Net zoals alle andere kinderdagverblijven in België kreeg Les Tournesols' in Limelette (bij Ottignies) de volle laag toen het coronavirus ons land lamlegde. Het eerste - en meest zichtbare - gevolg was dat de kinderopvang een week lang de deuren moest sluiten. «Er kwamen geen kinderen meer», zucht Margaux Meeckers. In de hele Federatie Wallonië-Brussel viel de aanwezigheidsgraad in de sector van de kinderopvang tijdens de maand april effectief terug tot amper 2%.
Sinds de versoepeling van de lockdownmaatregelen krijgen de verzorgsters meer en meer kinderen onder hun hoede, maar de opvang draait nog steeds niet op volle toeren. «De kinderen keren echt maar beetje bij beetje terug», legt Margaux uit. «Nogal wat ouders werken nog steeds van thuis uit of zijn technisch werkloos en houden hun kinderen liever thuis. We werken dus echt met kleine groepjes. Nog maar de helft van de kinderen is terug.»
Foto R.V.
Laten we het over die kinderen hebben. Na maanden in het gezelschap van hun ouders en hun eventuele broers en zussen lijken ze blij om weer in de kinderopvang te zijn.
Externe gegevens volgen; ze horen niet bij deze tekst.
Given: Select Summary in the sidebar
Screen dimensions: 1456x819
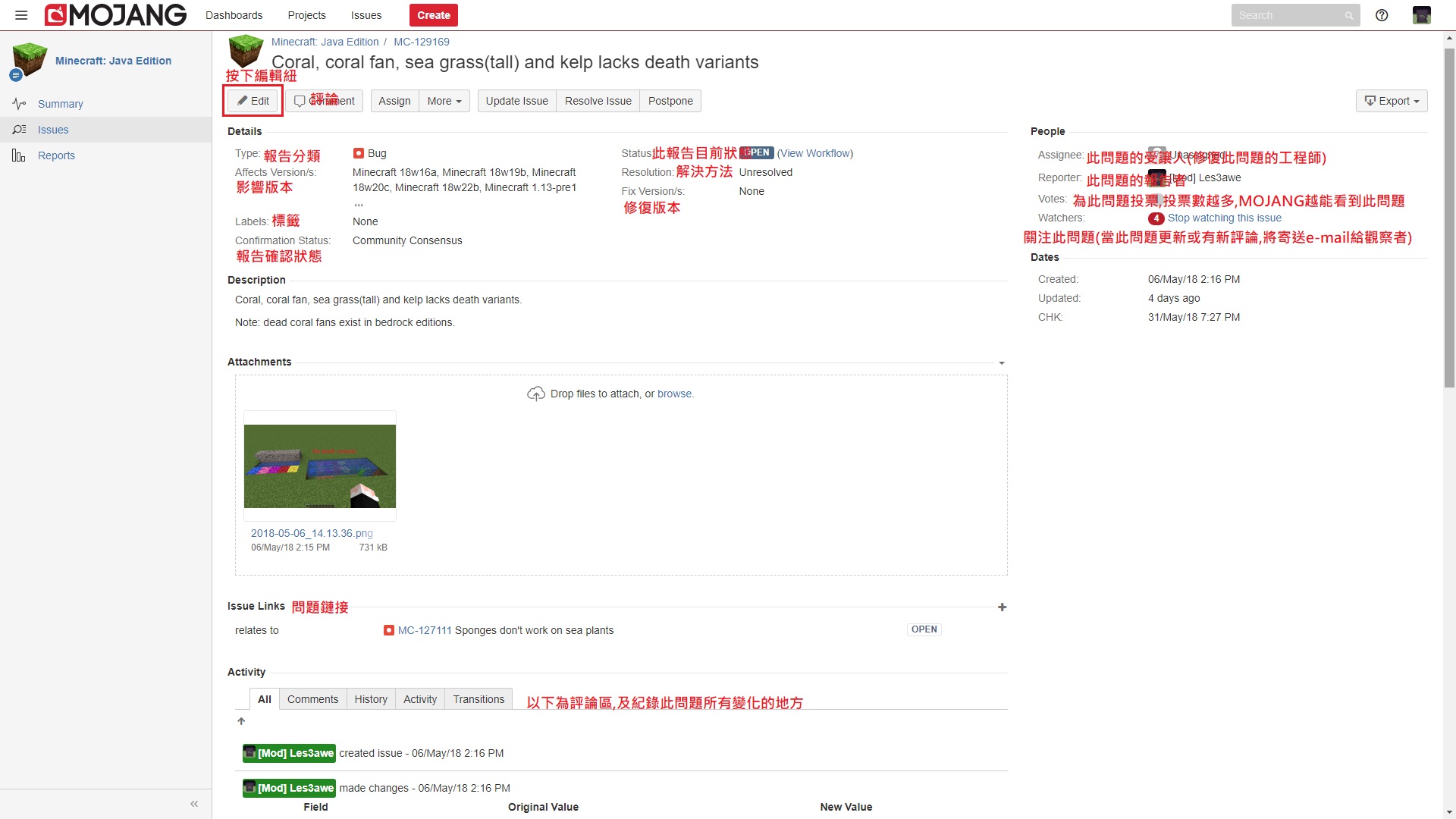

Ook al verloopt de terugkeer voor veel kinderen heel geleidelijk. «Sommigen keren stapje voor stapje terug, zodat het niet als een schok komt wanneer hun ouders plots weer naar het werk moeten», vertelt Margaux. «Maar het is zeker zo dat de kinderen blij zijn om weer in de crèche te zijn, om hun vriendjes terug te zien en weer in hun vertrouwde ritme te stappen. Maar we doen het zachtjes aan. In het begin komt het kind een halve dag, om weer te wennen. Daarna komt het twee of drie dagen per week.»
Nieuwe tijden, nieuwe regels
Op school kunnen de leerlingen begrijpen dat ze niet te dicht in elkaars buurt mogen komen. In een kinderopvang is het uiteraard een stuk moeilijker om ervoor te zorgen dat de kinderen zich aan de afstandsregels houden. Om niet te zeggen onmogelijk. «Het is gewoonweg niet haalbaar», bevestigt Margaux. «De kinderen spelen met elkaars speelgoed, stoppen dingen in hun mond. Ik probeer dat zoveel mogelijk te vermijden. Zodra ik zie dat iemand een stuk speelgoed in de mond heeft gestopt, maak ik het schoon. Maar ik kan dat niet de hele tijd in de gaten houden. Als ze buiten spelen, is het ook zo. Als ze met drie of vier zijn, kunnen we hen moeilijk zeggen dat ze niet samen mogen spelen.»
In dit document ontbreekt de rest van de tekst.